Hace un cuarto de siglo, el gobierno mexicano reconoció la beligerancia de las guerrillas nicaragüense, salvadoreña y guatemalteca, lo cual contribuyó a la paz en aquellas naciones fronterizas. Como lo escribió Krauze, Trump nos ha declarado una guerra no militar que puede ser tan grave como la de 1846–1847 y ante ese hecho, como lo señaló Silva–Herzog Márquez, el presidente mexicano dejó ir la oportunidad que Obama le puso en bandeja de plata para responderle de manera gallarda y responsable al demagogo fascista.

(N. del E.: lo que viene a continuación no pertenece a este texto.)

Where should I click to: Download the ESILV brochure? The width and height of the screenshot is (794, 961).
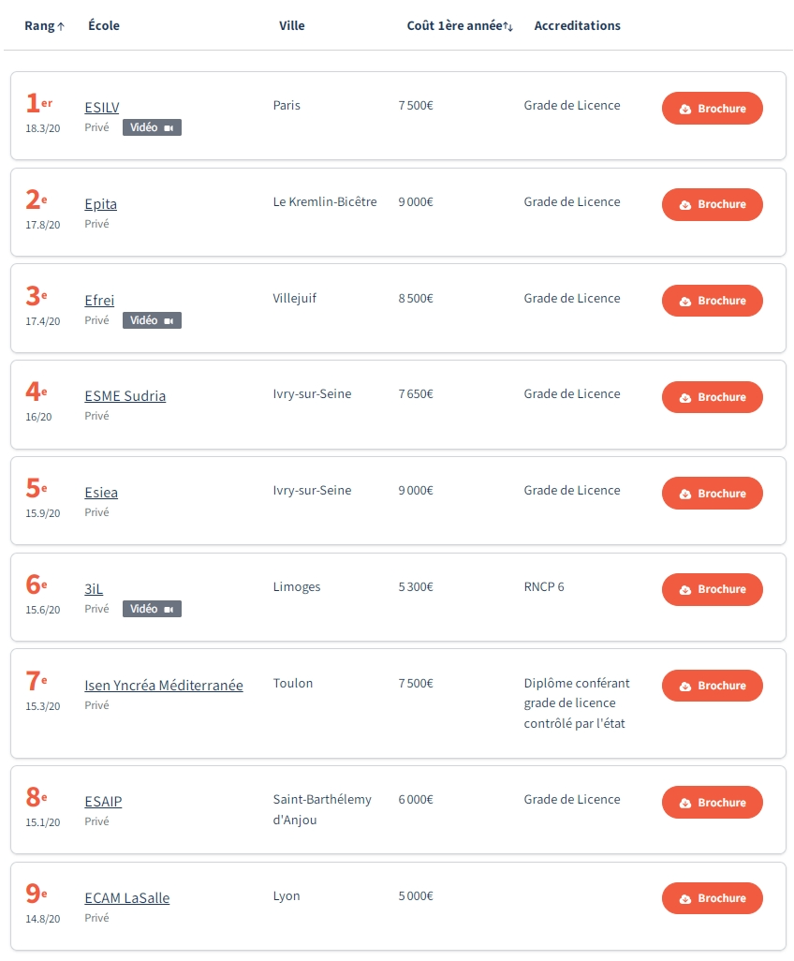tap(712, 109)
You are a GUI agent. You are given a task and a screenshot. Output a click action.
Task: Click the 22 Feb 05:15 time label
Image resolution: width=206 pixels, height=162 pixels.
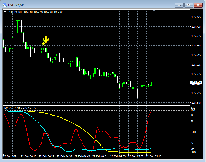point(154,156)

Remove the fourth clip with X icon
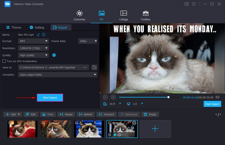[134, 123]
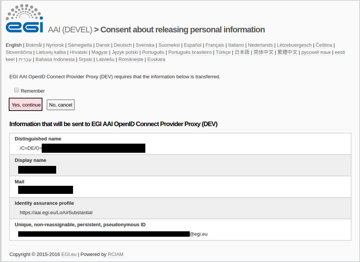Image resolution: width=360 pixels, height=262 pixels.
Task: Select Português brasileiro language link
Action: pos(190,52)
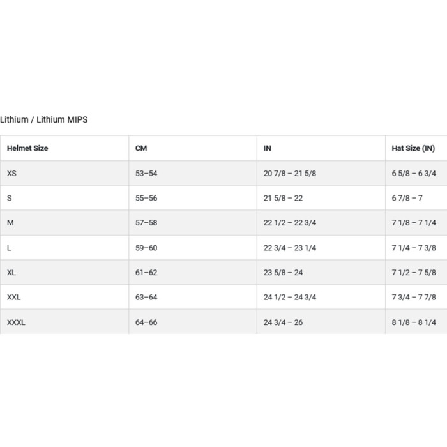This screenshot has width=447, height=447.
Task: Select the XXL helmet size cell
Action: (x=14, y=298)
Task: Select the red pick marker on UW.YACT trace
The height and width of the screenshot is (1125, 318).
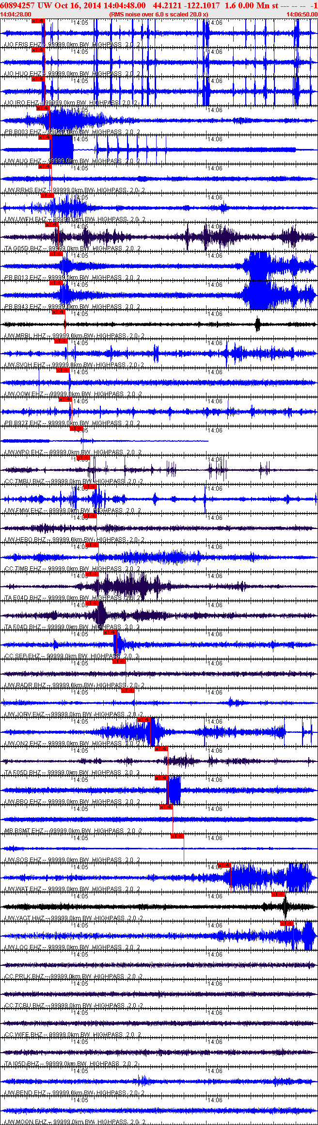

Quienes nos desaconsejan la histeria o dicen que la señora Clinton trae un puño en guante de seda por su desafección al libre comercio, saben poco de lo que fue el siglo pasado y cuál es la naturaleza del fascismo y su lenguaje. A diferencia del totalitarismo comunista o de la retórica liberal (ingenua o escéptica), alimentado por mentiras piadosas, fantasías liberadoras o atole con el dedo, el fascismo fue y es tan atractivo porque habla sin ambigüedad y convierte en verdad, a base de machacarla una y otra vez, la más imbécil de las mentiras, como las diseminadas por Trump.

El fascismo, en todas sus variantes, nunca oculta sus verdaderas intenciones y cumple con las expectativas sembradas. Ya les decía amargamente el poeta Juan Ramón Jiménez a quienes se sorprendían ante los campos de concentración sembrados por los nazis, ya derrotados, por media Europa: “Pero, ¿es que ustedes no leyeron Mi lucha?” En aquel panfleto de 1925, Hitler aseguraba que sin la desaparición de los judíos el espacio vital alemán merecido, según él, por la raza aria, sería imposible de conquistar. Y con la Solución Final, obró en consecuencia. “No soy paranoico. Soy polaco”, decía el querido maestro Ludwig Margules.

La izquierda, concentrada en soliviantar al hampa sindical de los maestros disidentes o en calumniar a sus adversarios en las redes sociales, ya ni siquiera hace mítines simbólicos frente a la embajada de Estados Unidos en el Paseo de la Reforma. López Obrador, quizá el único presidenciable del planeta que no hace declaraciones sobre política internacional, acaso ve a el muro soñado por Trump como su añorada cortina de nopal, la que le permitió ingresar al PRI días después de la matanza del 2 de octubre de 1968.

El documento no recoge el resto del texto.